### AIM OF THE TASK
Render every one of the items below as a Markdown table with the columns Row and Line, putting each nonblank line in its own numbered row.

(Collection entries)
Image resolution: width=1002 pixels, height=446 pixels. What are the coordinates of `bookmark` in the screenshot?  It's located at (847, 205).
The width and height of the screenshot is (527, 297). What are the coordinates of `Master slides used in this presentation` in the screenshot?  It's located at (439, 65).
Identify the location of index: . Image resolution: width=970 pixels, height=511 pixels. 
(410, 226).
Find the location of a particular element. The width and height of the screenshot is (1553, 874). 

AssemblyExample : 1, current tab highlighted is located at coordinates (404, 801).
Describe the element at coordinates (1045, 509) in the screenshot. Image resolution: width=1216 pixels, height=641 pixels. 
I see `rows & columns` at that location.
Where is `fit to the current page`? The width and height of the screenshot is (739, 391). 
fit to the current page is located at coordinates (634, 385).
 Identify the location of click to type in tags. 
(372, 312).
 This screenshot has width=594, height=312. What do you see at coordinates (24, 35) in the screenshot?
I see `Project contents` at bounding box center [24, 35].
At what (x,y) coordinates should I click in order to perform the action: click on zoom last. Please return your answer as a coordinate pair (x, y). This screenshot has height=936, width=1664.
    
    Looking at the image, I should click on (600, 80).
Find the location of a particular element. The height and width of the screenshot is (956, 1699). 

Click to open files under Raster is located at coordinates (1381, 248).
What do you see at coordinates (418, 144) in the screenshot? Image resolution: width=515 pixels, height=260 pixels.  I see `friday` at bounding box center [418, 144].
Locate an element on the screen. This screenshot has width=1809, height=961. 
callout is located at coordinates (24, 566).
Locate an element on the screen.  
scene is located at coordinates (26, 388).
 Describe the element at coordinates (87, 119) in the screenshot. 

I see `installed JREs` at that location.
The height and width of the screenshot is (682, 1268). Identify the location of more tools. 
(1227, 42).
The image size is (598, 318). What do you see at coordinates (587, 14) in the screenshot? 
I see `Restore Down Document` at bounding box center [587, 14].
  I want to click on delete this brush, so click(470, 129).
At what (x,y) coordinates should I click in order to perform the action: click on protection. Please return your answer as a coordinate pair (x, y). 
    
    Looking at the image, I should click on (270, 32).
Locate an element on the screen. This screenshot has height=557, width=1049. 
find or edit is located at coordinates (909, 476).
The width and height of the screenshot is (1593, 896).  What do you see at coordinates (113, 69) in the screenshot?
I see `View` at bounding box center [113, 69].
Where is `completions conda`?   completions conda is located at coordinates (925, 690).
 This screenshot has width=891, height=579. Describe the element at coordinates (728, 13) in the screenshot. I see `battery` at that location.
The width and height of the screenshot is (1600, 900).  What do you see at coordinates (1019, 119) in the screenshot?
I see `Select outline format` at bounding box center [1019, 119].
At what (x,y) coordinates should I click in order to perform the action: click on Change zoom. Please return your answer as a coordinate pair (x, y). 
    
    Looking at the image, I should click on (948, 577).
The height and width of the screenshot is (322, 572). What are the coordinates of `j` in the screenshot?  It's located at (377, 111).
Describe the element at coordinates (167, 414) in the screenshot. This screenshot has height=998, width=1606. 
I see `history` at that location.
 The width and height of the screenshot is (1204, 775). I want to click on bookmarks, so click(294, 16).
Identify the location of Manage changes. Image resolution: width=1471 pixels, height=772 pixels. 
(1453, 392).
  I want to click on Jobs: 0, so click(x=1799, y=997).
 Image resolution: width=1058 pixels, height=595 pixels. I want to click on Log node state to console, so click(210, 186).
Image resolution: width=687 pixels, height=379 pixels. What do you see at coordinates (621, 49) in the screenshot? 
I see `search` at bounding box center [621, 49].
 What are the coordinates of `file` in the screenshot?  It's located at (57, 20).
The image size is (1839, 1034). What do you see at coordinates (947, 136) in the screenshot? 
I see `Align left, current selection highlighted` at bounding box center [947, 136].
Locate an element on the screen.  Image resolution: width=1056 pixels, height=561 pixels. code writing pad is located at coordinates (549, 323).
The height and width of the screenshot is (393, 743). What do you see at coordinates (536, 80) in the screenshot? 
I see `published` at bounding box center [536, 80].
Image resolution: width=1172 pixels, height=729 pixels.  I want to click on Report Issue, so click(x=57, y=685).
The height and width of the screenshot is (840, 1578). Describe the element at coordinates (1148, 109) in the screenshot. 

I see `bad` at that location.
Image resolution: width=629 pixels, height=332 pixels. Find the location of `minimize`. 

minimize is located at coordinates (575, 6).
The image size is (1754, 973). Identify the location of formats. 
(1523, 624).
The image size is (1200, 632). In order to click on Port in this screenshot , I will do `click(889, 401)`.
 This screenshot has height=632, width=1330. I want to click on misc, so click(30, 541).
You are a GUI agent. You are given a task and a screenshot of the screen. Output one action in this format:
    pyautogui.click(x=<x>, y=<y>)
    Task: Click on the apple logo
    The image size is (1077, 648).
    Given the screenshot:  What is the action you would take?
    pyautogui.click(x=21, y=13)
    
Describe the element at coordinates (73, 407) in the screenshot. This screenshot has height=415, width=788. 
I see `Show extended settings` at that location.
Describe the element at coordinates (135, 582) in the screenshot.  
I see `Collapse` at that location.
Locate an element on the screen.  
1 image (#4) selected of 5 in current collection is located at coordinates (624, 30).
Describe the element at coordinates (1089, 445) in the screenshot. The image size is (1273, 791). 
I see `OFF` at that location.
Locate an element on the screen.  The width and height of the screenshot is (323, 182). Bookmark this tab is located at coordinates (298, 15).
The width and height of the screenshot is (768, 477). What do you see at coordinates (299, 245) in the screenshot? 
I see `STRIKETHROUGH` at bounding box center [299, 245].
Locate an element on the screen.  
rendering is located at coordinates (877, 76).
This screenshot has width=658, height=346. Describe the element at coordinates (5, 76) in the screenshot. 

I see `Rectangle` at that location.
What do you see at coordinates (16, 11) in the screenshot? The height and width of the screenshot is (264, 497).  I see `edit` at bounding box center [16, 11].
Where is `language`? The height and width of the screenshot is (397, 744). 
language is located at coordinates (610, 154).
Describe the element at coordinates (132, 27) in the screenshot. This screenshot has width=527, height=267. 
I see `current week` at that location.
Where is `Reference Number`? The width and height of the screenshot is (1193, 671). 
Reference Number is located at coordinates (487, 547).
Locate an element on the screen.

### EXERCISE ANSWER
| Row | Line |
|---|---|
| 1 | Image resolution: width=1002 pixels, height=446 pixels. What are the coordinates of `bookmark` in the screenshot?  It's located at (847, 205). |
| 2 | The width and height of the screenshot is (527, 297). What are the coordinates of `Master slides used in this presentation` in the screenshot?  It's located at (439, 65). |
| 3 | Identify the location of index: . Image resolution: width=970 pixels, height=511 pixels.  |
| 4 | (410, 226). |
| 5 | Find the location of a particular element. The width and height of the screenshot is (1553, 874).  |
| 6 | AssemblyExample : 1, current tab highlighted is located at coordinates (404, 801). |
| 7 | Describe the element at coordinates (1045, 509) in the screenshot. Image resolution: width=1216 pixels, height=641 pixels.  |
| 8 | I see `rows & columns` at that location. |
| 9 | Where is `fit to the current page`? The width and height of the screenshot is (739, 391).  |
| 10 | fit to the current page is located at coordinates (634, 385). |
| 11 |  Identify the location of click to type in tags.  |
| 12 | (372, 312). |
| 13 |  This screenshot has width=594, height=312. What do you see at coordinates (24, 35) in the screenshot? |
| 14 | I see `Project contents` at bounding box center [24, 35]. |
| 15 | At what (x,y) coordinates should I click in order to perform the action: click on zoom last. Please return your answer as a coordinate pair (x, y). This screenshot has height=936, width=1664. |
| 16 |     Looking at the image, I should click on (600, 80). |
| 17 | Find the location of a particular element. The height and width of the screenshot is (956, 1699).  |
| 18 | Click to open files under Raster is located at coordinates (1381, 248). |
| 19 | What do you see at coordinates (418, 144) in the screenshot? Image resolution: width=515 pixels, height=260 pixels.  I see `friday` at bounding box center [418, 144]. |
| 20 | Locate an element on the screen. This screenshot has width=1809, height=961.  |
| 21 | callout is located at coordinates (24, 566). |
| 22 | Locate an element on the screen.   |
| 23 | scene is located at coordinates (26, 388). |
| 24 |  Describe the element at coordinates (87, 119) in the screenshot.  |
| 25 | I see `installed JREs` at that location. |
| 26 | The height and width of the screenshot is (682, 1268). Identify the location of more tools.  |
| 27 | (1227, 42). |
| 28 | The image size is (598, 318). What do you see at coordinates (587, 14) in the screenshot?  |
| 29 | I see `Restore Down Document` at bounding box center [587, 14]. |
| 30 |   I want to click on delete this brush, so click(470, 129). |
| 31 | At what (x,y) coordinates should I click in order to perform the action: click on protection. Please return your answer as a coordinate pair (x, y).  |
| 32 |     Looking at the image, I should click on (270, 32). |
| 33 | Locate an element on the screen. This screenshot has height=557, width=1049.  |
| 34 | find or edit is located at coordinates (909, 476). |
| 35 | The width and height of the screenshot is (1593, 896).  What do you see at coordinates (113, 69) in the screenshot? |
| 36 | I see `View` at bounding box center [113, 69]. |
| 37 | Where is `completions conda`?   completions conda is located at coordinates (925, 690). |
| 38 |  This screenshot has width=891, height=579. Describe the element at coordinates (728, 13) in the screenshot. I see `battery` at that location. |
| 39 | The width and height of the screenshot is (1600, 900).  What do you see at coordinates (1019, 119) in the screenshot? |
| 40 | I see `Select outline format` at bounding box center [1019, 119]. |
| 41 | At what (x,y) coordinates should I click in order to perform the action: click on Change zoom. Please return your answer as a coordinate pair (x, y).  |
| 42 |     Looking at the image, I should click on (948, 577). |
| 43 | The height and width of the screenshot is (322, 572). What are the coordinates of `j` in the screenshot?  It's located at (377, 111). |
| 44 | Describe the element at coordinates (167, 414) in the screenshot. This screenshot has height=998, width=1606.  |
| 45 | I see `history` at that location. |
| 46 |  The width and height of the screenshot is (1204, 775). I want to click on bookmarks, so click(294, 16). |
| 47 | Identify the location of Manage changes. Image resolution: width=1471 pixels, height=772 pixels.  |
| 48 | (1453, 392). |
| 49 |   I want to click on Jobs: 0, so click(x=1799, y=997). |
| 50 |  Image resolution: width=1058 pixels, height=595 pixels. I want to click on Log node state to console, so click(210, 186). |
| 51 | Image resolution: width=687 pixels, height=379 pixels. What do you see at coordinates (621, 49) in the screenshot?  |
| 52 | I see `search` at bounding box center [621, 49]. |
| 53 |  What are the coordinates of `file` in the screenshot?  It's located at (57, 20). |
| 54 | The image size is (1839, 1034). What do you see at coordinates (947, 136) in the screenshot?  |
| 55 | I see `Align left, current selection highlighted` at bounding box center [947, 136]. |
| 56 | Locate an element on the screen.  Image resolution: width=1056 pixels, height=561 pixels. code writing pad is located at coordinates (549, 323). |
| 57 | The height and width of the screenshot is (393, 743). What do you see at coordinates (536, 80) in the screenshot?  |
| 58 | I see `published` at bounding box center [536, 80]. |
| 59 | Image resolution: width=1172 pixels, height=729 pixels.  I want to click on Report Issue, so click(x=57, y=685). |
| 60 | The height and width of the screenshot is (840, 1578). Describe the element at coordinates (1148, 109) in the screenshot.  |
| 61 | I see `bad` at that location. |
| 62 | Image resolution: width=629 pixels, height=332 pixels. Find the location of `minimize`.  |
| 63 | minimize is located at coordinates (575, 6). |
| 64 | The image size is (1754, 973). Identify the location of formats.  |
| 65 | (1523, 624). |
| 66 | The image size is (1200, 632). In order to click on Port in this screenshot , I will do `click(889, 401)`. |
| 67 |  This screenshot has height=632, width=1330. I want to click on misc, so click(30, 541). |
| 68 | You are a GUI agent. You are given a task and a screenshot of the screen. Output one action in this format: |
| 69 |     pyautogui.click(x=<x>, y=<y>) |
| 70 |     Task: Click on the apple logo |
| 71 |     The image size is (1077, 648). |
| 72 |     Given the screenshot:  What is the action you would take? |
| 73 |     pyautogui.click(x=21, y=13) |
| 74 | Describe the element at coordinates (73, 407) in the screenshot. This screenshot has height=415, width=788.  |
| 75 | I see `Show extended settings` at that location. |
| 76 | Describe the element at coordinates (135, 582) in the screenshot.   |
| 77 | I see `Collapse` at that location. |
| 78 | Locate an element on the screen.   |
| 79 | 1 image (#4) selected of 5 in current collection is located at coordinates (624, 30). |
| 80 | Describe the element at coordinates (1089, 445) in the screenshot. The image size is (1273, 791).  |
| 81 | I see `OFF` at that location. |
| 82 | Locate an element on the screen.  The width and height of the screenshot is (323, 182). Bookmark this tab is located at coordinates (298, 15). |
| 83 | The width and height of the screenshot is (768, 477). What do you see at coordinates (299, 245) in the screenshot?  |
| 84 | I see `STRIKETHROUGH` at bounding box center [299, 245]. |
| 85 | Locate an element on the screen.   |
| 86 | rendering is located at coordinates (877, 76). |
| 87 | This screenshot has width=658, height=346. Describe the element at coordinates (5, 76) in the screenshot.  |
| 88 | I see `Rectangle` at that location. |
| 89 | What do you see at coordinates (16, 11) in the screenshot? The height and width of the screenshot is (264, 497).  I see `edit` at bounding box center [16, 11]. |
| 90 | Where is `language`? The height and width of the screenshot is (397, 744).  |
| 91 | language is located at coordinates (610, 154). |
| 92 | Describe the element at coordinates (132, 27) in the screenshot. This screenshot has width=527, height=267.  |
| 93 | I see `current week` at that location. |
| 94 | Where is `Reference Number`? The width and height of the screenshot is (1193, 671).  |
| 95 | Reference Number is located at coordinates (487, 547). |
| 96 | Locate an element on the screen. |